The proposal in a letter sent Tuesday to Secretary of State Antony Blinken was shaped by Rep. Ilhan Omar, D-Minn., who is Muslim, and Rep. Jan Schakowsky, D-Ill., who is Jewish.
A source close to the drafters said that the government’s antisemitism monitor, a position created in 2004, was a model for the proposal.

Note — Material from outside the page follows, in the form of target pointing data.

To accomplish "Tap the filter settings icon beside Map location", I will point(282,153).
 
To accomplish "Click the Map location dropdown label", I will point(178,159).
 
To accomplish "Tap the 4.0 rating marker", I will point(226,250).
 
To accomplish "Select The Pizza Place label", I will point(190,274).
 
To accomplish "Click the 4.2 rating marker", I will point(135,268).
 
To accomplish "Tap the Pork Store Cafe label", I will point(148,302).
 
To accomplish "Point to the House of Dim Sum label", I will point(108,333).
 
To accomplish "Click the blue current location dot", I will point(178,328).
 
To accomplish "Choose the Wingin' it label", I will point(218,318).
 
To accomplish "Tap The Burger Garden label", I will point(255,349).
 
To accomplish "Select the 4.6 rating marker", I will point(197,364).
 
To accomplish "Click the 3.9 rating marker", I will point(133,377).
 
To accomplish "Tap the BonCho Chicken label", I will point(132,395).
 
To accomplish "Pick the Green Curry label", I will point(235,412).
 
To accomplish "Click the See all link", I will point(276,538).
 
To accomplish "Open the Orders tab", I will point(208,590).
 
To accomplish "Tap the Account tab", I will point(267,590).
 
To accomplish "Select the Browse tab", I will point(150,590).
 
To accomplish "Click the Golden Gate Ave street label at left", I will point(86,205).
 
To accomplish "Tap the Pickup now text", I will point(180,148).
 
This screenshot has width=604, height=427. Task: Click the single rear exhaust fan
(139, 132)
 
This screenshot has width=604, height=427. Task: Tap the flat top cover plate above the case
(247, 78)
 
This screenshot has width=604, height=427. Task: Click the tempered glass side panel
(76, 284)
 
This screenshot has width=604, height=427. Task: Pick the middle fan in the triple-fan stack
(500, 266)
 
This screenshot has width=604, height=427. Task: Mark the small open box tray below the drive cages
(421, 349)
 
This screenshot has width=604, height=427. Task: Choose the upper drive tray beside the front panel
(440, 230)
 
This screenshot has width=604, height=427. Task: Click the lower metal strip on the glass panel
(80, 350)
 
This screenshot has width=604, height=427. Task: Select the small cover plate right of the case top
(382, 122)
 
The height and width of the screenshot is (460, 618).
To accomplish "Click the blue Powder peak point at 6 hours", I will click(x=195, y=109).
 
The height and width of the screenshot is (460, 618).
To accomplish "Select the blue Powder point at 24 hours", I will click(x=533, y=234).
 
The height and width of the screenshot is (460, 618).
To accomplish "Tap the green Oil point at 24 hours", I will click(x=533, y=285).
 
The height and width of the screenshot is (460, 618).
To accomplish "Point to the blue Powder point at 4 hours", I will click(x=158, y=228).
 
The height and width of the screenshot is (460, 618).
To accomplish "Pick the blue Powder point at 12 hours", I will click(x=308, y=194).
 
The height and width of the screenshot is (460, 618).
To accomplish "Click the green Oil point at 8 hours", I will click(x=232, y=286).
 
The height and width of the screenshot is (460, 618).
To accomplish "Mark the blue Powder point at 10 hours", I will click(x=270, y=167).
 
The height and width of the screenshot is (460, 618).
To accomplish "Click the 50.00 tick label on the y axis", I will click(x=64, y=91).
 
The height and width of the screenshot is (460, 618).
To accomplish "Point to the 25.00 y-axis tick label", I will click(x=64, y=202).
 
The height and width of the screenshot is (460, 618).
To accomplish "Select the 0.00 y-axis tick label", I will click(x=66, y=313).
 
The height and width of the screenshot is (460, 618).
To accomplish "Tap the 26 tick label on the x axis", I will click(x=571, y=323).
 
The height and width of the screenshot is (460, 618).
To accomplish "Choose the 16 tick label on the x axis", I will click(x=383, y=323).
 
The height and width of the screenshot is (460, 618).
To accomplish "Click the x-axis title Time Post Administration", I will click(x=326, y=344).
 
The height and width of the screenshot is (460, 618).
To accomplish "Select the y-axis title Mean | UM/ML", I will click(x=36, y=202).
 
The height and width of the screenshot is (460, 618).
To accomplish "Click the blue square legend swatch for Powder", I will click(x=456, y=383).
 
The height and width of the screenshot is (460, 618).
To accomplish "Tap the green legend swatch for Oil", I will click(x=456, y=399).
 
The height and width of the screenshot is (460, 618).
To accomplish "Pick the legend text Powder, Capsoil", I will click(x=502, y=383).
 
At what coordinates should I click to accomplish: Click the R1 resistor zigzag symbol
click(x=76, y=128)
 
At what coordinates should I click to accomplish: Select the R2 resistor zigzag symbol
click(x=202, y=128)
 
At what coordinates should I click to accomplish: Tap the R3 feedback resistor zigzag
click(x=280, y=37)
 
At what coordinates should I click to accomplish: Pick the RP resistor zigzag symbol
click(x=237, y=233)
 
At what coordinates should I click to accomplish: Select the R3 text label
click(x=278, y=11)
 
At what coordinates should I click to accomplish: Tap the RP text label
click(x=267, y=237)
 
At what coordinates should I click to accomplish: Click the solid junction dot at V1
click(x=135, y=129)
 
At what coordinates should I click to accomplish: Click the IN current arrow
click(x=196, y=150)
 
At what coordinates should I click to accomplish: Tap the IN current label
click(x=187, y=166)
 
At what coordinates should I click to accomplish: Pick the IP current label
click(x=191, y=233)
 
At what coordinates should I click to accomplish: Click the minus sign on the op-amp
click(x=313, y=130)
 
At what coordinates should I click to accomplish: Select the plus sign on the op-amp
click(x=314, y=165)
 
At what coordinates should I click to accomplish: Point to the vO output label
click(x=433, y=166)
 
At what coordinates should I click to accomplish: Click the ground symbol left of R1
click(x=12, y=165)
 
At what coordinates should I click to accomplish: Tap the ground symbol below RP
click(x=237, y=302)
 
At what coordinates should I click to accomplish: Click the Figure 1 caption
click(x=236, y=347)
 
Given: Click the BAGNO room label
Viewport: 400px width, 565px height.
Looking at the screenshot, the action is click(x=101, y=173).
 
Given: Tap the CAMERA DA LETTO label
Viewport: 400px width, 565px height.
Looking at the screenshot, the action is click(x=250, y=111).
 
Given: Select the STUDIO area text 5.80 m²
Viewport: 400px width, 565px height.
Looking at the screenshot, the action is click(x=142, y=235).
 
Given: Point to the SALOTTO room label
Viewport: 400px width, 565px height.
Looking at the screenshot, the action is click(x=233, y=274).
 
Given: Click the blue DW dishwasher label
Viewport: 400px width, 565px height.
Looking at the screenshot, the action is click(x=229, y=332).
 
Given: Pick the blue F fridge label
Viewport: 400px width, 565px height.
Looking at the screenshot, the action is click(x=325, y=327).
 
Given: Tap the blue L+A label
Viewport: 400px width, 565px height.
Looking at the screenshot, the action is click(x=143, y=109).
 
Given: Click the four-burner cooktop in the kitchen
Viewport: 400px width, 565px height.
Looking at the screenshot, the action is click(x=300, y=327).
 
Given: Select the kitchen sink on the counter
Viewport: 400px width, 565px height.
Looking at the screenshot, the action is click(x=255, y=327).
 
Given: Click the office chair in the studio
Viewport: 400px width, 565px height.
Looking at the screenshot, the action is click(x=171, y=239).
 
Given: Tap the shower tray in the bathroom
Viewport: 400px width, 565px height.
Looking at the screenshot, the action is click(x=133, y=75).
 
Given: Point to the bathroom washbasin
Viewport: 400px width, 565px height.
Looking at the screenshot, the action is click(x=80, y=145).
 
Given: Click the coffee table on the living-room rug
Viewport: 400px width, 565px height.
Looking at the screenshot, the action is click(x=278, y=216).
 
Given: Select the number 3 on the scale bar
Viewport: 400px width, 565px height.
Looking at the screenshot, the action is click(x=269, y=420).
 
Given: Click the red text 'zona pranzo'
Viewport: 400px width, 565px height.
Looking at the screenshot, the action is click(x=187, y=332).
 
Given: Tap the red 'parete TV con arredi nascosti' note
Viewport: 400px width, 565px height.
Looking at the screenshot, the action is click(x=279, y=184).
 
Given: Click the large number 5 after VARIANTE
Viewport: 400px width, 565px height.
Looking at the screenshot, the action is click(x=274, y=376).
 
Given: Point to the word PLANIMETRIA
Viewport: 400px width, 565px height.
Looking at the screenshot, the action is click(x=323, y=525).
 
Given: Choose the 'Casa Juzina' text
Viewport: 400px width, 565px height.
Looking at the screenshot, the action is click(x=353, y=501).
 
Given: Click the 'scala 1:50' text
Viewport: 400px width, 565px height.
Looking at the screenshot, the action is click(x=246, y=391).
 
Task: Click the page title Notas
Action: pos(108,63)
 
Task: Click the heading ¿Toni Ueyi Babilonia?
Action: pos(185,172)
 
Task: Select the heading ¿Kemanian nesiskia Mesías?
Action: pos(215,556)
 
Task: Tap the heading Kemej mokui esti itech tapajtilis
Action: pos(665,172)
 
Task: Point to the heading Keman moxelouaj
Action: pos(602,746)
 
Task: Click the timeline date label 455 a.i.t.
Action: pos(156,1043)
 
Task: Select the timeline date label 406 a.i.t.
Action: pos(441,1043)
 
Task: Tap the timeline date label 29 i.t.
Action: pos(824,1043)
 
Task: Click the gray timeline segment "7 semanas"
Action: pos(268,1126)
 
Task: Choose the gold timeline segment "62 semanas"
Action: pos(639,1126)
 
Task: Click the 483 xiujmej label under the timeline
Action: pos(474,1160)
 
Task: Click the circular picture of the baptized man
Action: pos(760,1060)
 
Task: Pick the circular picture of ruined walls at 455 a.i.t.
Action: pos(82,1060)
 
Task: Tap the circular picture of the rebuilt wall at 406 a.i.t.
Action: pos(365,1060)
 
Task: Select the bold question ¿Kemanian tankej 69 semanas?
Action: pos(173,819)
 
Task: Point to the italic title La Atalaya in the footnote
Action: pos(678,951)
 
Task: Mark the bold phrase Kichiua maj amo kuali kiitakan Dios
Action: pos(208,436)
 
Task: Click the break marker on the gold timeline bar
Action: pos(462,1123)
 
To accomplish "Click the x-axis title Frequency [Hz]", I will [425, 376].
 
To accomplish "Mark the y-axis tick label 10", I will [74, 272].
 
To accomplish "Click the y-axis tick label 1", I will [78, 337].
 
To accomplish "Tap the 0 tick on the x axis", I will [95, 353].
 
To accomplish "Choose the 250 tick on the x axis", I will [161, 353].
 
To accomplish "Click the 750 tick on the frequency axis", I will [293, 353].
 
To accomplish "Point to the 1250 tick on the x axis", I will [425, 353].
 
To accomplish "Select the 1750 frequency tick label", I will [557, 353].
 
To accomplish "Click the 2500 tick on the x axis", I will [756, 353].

The name proposed in the letter, Special Envoy for Monitoring and Combatting Islamophobia, is a precise echo of the existing office, Special Envoy To Monitor and Combat Antisemitism.
“In recent years, we have seen a dramatic increase in violent Islamophobia and the persecution of Muslims manifesting itself around the world,” said the letter, which cites ongoing persecution of Uyghur Muslims in China and Rohingya Muslims in Burma, as well as a mass casualty attack on a New Zealand mosque in 2019 and a recent deadly attack on a Muslim family in London, Ontario.
Among the 23 Democrats signing are the House’s two other Muslims, Andre Carson of Indiana and Rashida Tlaib of Michigan, and seven of the 25 Jewish Democrats in the House, including Schakowsky; Steve Cohen of Tennessee; Sara Jacobs, Alan Lowenthal and Mike Levin of California; Brad Schneider of Illinois; and Dean Phillips of Minnesota.
Phillips and Schneider are among the Jewish Democrats who had fraught exchanges with Omar and Tlaib over their harsh criticism of Israel during the Israel-Gaza conflict in May.
Omar and Schakowsky in 2019 launched a media tour together to combat bigotry after Omar came under fire for online comments about the AIPAC Israel lobby that were criticized as antisemitic.